• [Records provided]:
☆ ☆ ☆ ☆ ☆

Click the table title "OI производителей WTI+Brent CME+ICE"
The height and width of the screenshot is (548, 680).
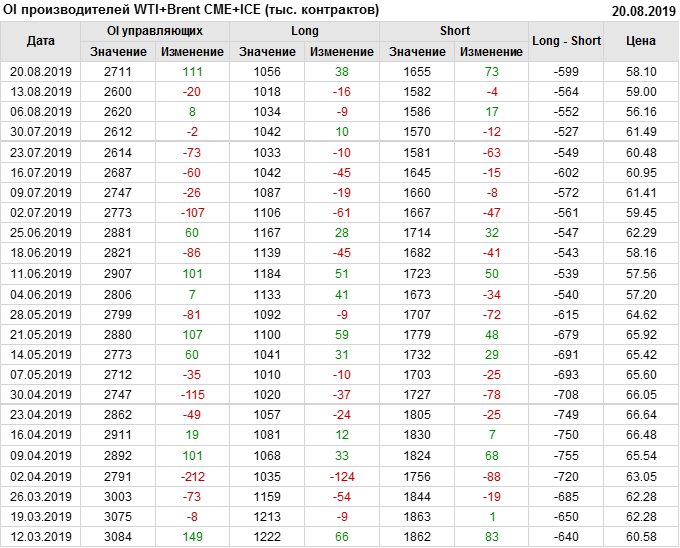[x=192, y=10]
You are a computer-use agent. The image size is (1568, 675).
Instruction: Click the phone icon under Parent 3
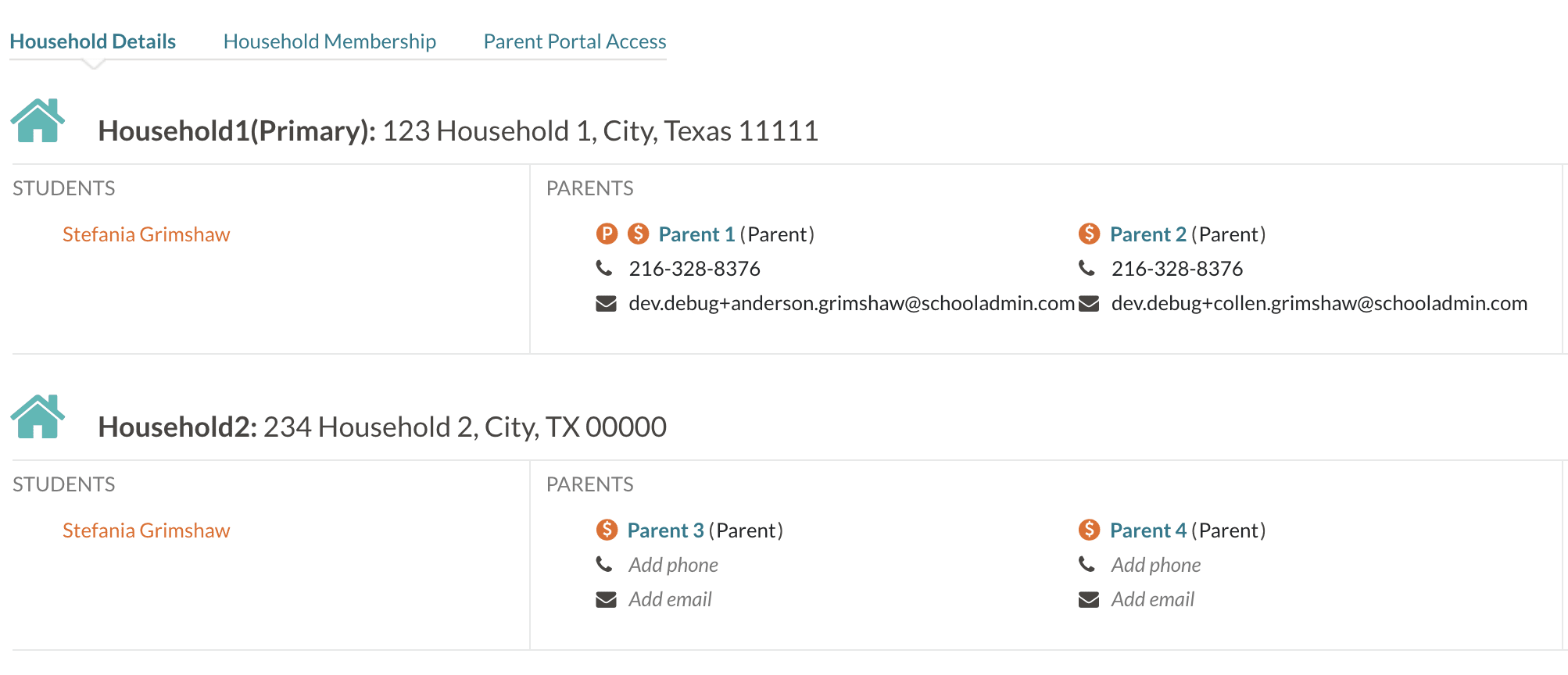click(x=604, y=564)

☆ ☆ ☆ ☆ ☆

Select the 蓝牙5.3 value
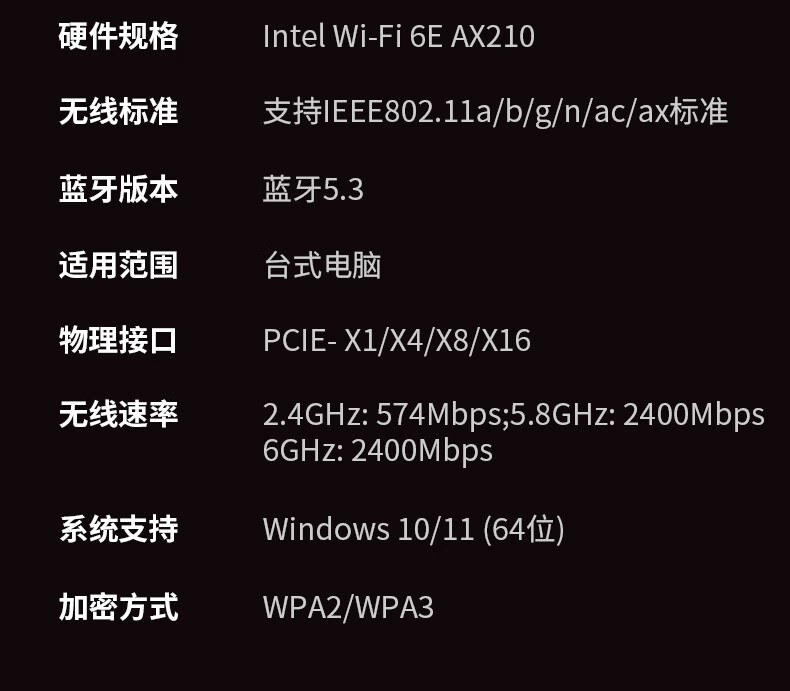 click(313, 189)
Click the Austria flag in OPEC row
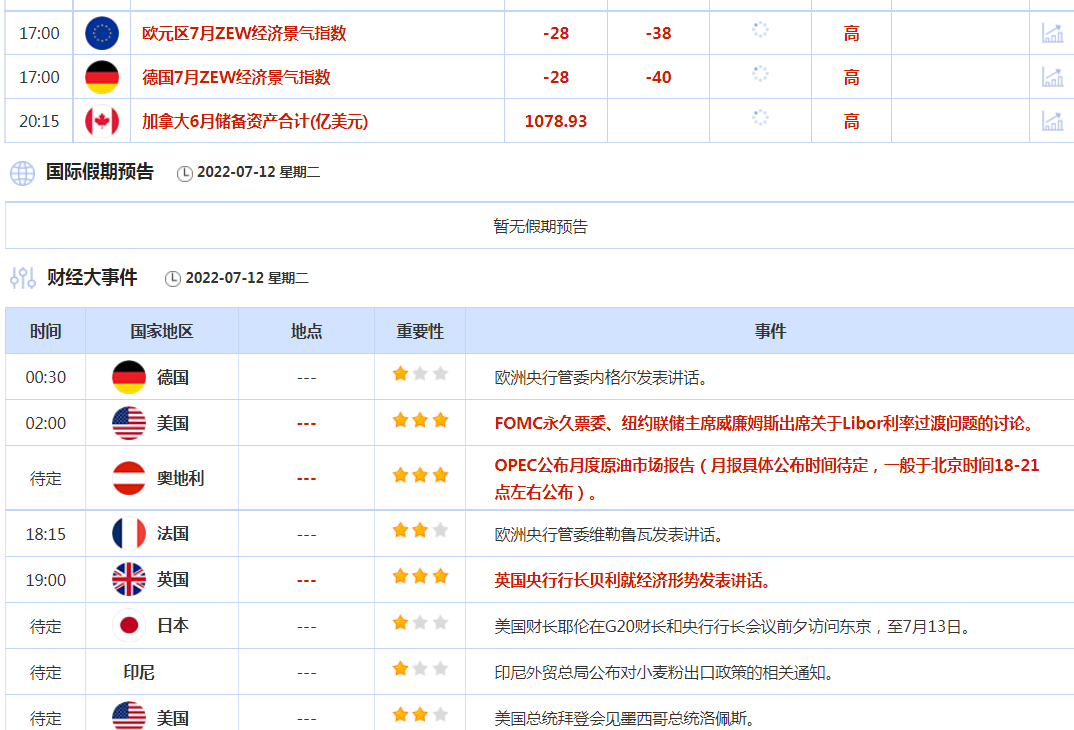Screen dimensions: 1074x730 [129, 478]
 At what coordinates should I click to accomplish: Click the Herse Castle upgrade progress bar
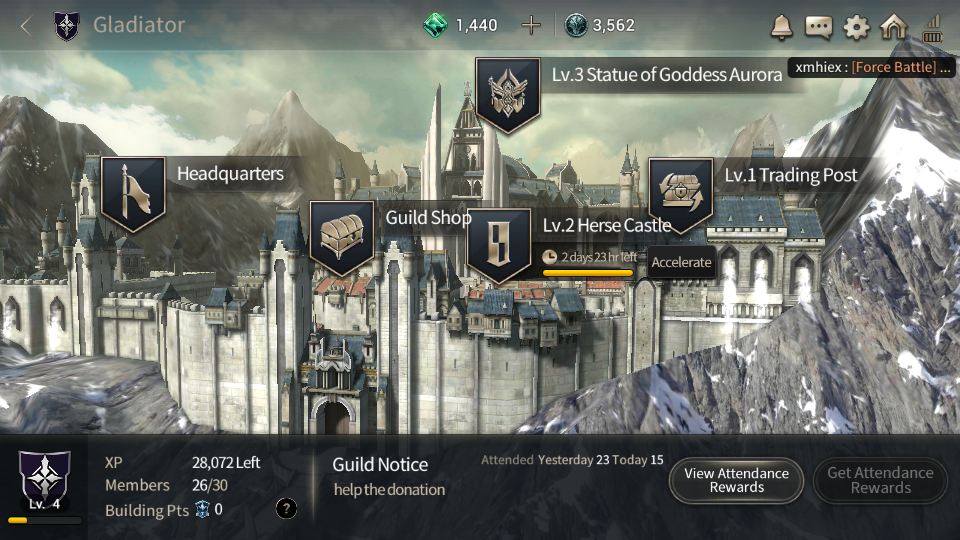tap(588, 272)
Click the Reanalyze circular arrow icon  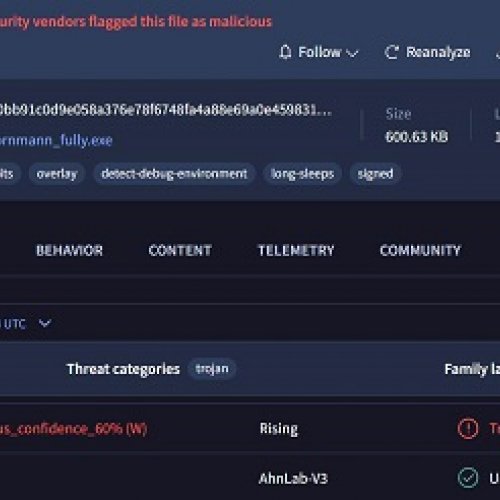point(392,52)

☆ ☆ ☆ ☆ ☆

Give the data from the line containing "Click the table" through the line containing "click(x=604, y=564)" as a JSON list of strings, one per line, with blank lines dropped. Omit the pictures.

[
  "Click the table title \"OI производителей WTI+Brent CME+ICE\"",
  "The height and width of the screenshot is (548, 680).",
  "[x=192, y=10]",
  "You are a computer-use agent. The image size is (1568, 675).",
  "Instruction: Click the phone icon under Parent 3",
  "click(x=604, y=564)"
]